### PROBLEM STATEMENT
Repeat every entry, word for word, leaving no line out.
____ DATA TO USE
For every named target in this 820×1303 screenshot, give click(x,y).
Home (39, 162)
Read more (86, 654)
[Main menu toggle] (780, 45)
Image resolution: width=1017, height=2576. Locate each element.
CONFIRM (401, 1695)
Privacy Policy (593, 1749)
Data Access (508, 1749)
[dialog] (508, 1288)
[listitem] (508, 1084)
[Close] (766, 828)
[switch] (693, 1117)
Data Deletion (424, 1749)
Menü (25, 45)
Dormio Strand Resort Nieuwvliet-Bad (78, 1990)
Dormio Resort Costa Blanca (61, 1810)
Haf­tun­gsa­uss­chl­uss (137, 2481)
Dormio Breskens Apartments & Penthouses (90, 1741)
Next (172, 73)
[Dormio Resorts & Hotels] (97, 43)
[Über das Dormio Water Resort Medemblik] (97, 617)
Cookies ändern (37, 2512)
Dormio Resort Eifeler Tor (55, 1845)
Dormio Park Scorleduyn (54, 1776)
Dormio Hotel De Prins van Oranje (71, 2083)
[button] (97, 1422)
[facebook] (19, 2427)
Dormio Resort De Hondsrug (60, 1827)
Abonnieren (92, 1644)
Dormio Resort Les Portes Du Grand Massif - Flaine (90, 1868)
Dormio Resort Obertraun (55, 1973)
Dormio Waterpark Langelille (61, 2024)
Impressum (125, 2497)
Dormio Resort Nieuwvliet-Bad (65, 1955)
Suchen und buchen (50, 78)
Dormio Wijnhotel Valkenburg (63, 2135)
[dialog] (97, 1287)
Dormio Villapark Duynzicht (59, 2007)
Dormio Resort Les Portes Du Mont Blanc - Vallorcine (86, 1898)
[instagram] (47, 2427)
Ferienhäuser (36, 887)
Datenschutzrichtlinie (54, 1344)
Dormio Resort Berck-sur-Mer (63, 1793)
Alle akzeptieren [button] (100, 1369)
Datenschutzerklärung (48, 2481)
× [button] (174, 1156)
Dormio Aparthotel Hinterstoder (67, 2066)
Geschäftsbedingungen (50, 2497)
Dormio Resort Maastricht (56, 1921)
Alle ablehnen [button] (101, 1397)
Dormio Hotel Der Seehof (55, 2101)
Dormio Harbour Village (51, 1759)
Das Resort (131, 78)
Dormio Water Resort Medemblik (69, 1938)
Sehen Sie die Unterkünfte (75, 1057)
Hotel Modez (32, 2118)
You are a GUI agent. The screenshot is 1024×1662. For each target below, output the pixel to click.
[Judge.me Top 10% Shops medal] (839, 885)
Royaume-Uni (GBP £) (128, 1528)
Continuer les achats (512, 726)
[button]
________
### OUTPUT FOR THIS TASK
For every named target in this 820×1303 screenshot, give click(x,y).
Home (39, 162)
Read more (86, 654)
[Main menu toggle] (780, 45)
Image resolution: width=1017, height=2576. Locate each element.
CONFIRM (401, 1695)
Privacy Policy (593, 1749)
Data Access (508, 1749)
[dialog] (508, 1288)
[listitem] (508, 1084)
[Close] (766, 828)
[switch] (693, 1117)
Data Deletion (424, 1749)
Menü (25, 45)
Dormio Strand Resort Nieuwvliet-Bad (78, 1990)
Dormio Resort Costa Blanca (61, 1810)
Haf­tun­gsa­uss­chl­uss (137, 2481)
Dormio Breskens Apartments & Penthouses (90, 1741)
Next (172, 73)
[Dormio Resorts & Hotels] (97, 43)
[Über das Dormio Water Resort Medemblik] (97, 617)
Cookies ändern (37, 2512)
Dormio Resort Eifeler Tor (55, 1845)
Dormio Park Scorleduyn (54, 1776)
Dormio Hotel De Prins van Oranje (71, 2083)
[button] (97, 1422)
[facebook] (19, 2427)
Dormio Resort De Hondsrug (60, 1827)
Abonnieren (92, 1644)
Dormio Resort Les Portes Du Grand Massif - Flaine (90, 1868)
Dormio Resort Obertraun (55, 1973)
Dormio Waterpark Langelille (61, 2024)
Impressum (125, 2497)
Dormio Resort Nieuwvliet-Bad (65, 1955)
Suchen und buchen (50, 78)
Dormio Wijnhotel Valkenburg (63, 2135)
[dialog] (97, 1287)
Dormio Villapark Duynzicht (59, 2007)
Dormio Resort Les Portes Du Mont Blanc - Vallorcine (86, 1898)
[instagram] (47, 2427)
Ferienhäuser (36, 887)
Datenschutzrichtlinie (54, 1344)
Dormio Resort Berck-sur-Mer (63, 1793)
Alle akzeptieren [button] (100, 1369)
Datenschutzerklärung (48, 2481)
× [button] (174, 1156)
Dormio Aparthotel Hinterstoder (67, 2066)
Geschäftsbedingungen (50, 2497)
Dormio Resort Maastricht (56, 1921)
Alle ablehnen [button] (101, 1397)
Dormio Hotel Der Seehof (55, 2101)
Dormio Harbour Village (51, 1759)
Das Resort (131, 78)
Dormio Water Resort Medemblik (69, 1938)
Sehen Sie die Unterkünfte (75, 1057)
Hotel Modez (32, 2118)
You are a GUI agent. The screenshot is 1024×1662. For each target below, output the pixel to click.
[Judge.me Top 10% Shops medal] (839, 885)
Royaume-Uni (GBP £) (128, 1528)
Continuer les achats (512, 726)
[button]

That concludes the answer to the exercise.